News

Marines Injured In California Training Accident

by Kim Lyons

A training accident on a southern California military base on Thursday sent 22 Marines to hospitals with inhalation injuries, NBC News reported. A fire extinguisher system discharged inside an assault amphibious vehicle during an exercise at the Marine Corps Air Ground Combat Center at Twentynine Palms. Initial reports about the severity of the injuries were not clear, but a press release from the Marines indicated that all the injured were in stable condition. The injured were Marines and sailors of the 2nd Battalion, 3rd Marine Regiment, according to a press release on the Marines website.
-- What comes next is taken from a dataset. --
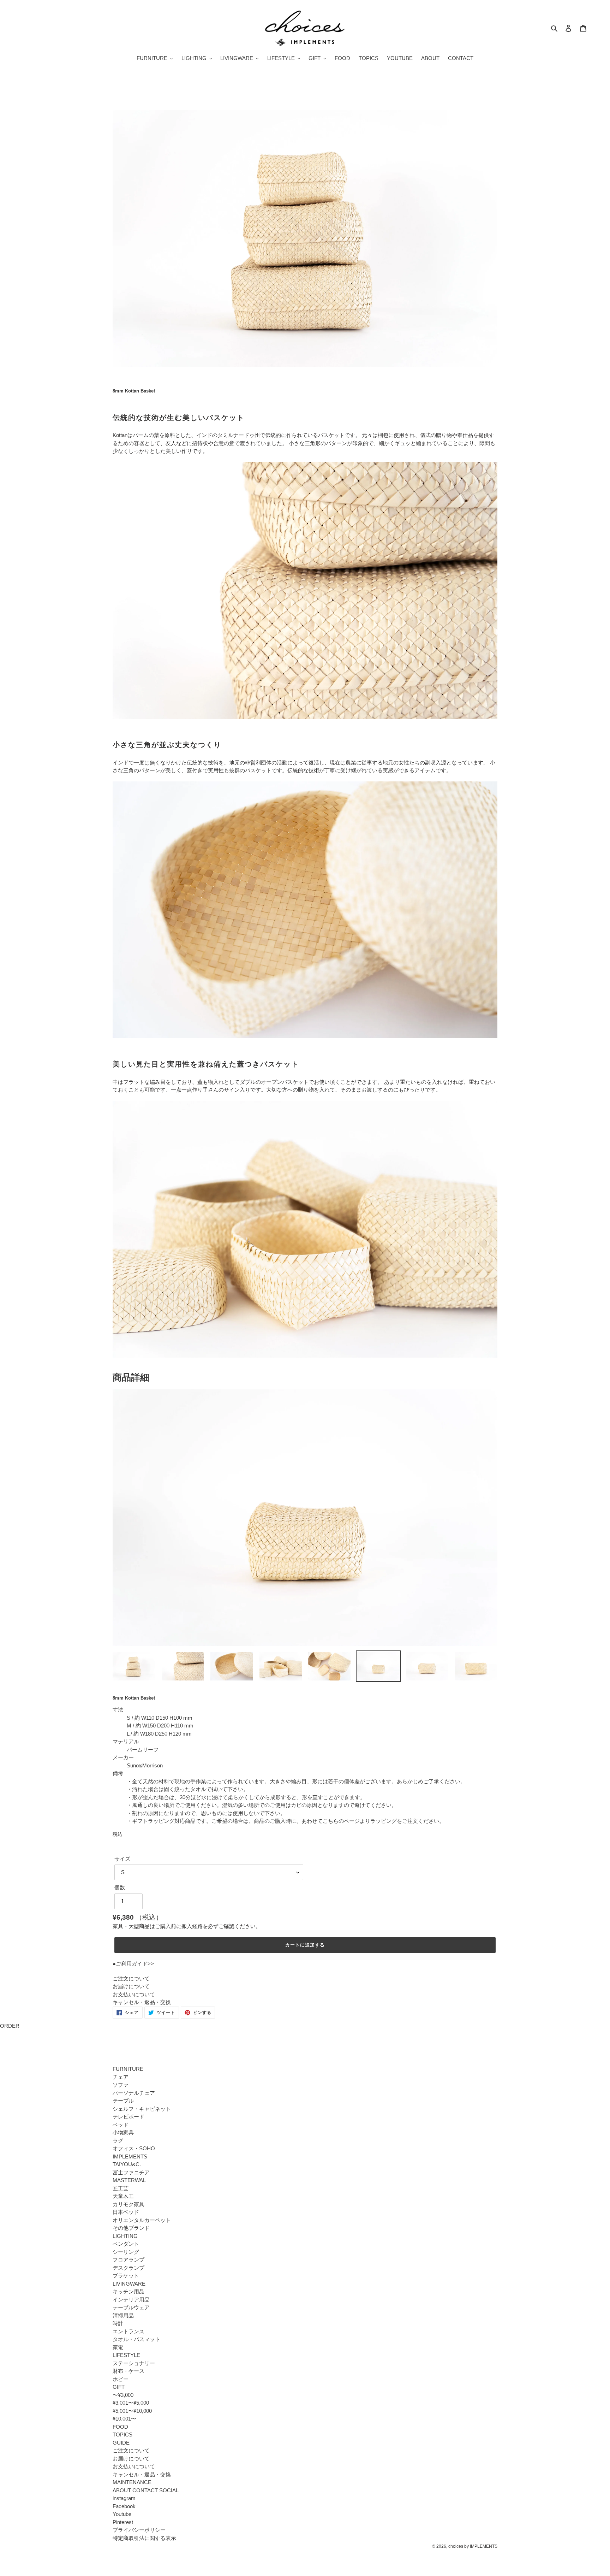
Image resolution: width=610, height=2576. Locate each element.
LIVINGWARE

Marines spokesman Dave Marks told Fox News that three of the injured Marines would remain in the hospital overnight, but the rest would return to the training program. Marks said the fire extinguisher discharge released halon into the vehicle, but that there had not been any fire at the time of the incident. Assault amphibious vehicles are kind of like underwater tanks, and are used to transport troops, weapons, and other materials from ships and underwater vehicles to shore.

Discharging a fire extinguisher in a confined space like a tank or similar vehicle can be dangerous because the basic premise of the various chemicals used in different kinds of fire extinguishers — some use CO2 or carbon dioxide, some use a dry chemical — is that they remove oxygen from the atmosphere around the fire, so that the fire can't continue to burn. According to the Marines website, its assault amphibious vehicles are equipped with two handheld fire extinguishers.

The assault amphibious vehicle was part of a live-fire drill at the base, which is in the Mojave Desert. It's located just outside the town of Twentynine Palms, in San Bernadino County.

The Los Angeles Times describes the base as the site of large-scale Marine exercises that use tanks and airplanes. Battalions from other Marine bases train at the Twentynine Palms base, because the desert conditions creates realistic conditions for troops deployed to desert combat areas such as Iraq and Afghanistan.

In January, two Marine Corps officers were killed in a helicopter crash at the Twentynine Palms base, according to USA Today. That incident also occurred during a training exercise. It was also the site of a fatal accident in 2010, when a Marine was crushed by a bulldozer as he slept in a foxhole, according to the Desert Sun.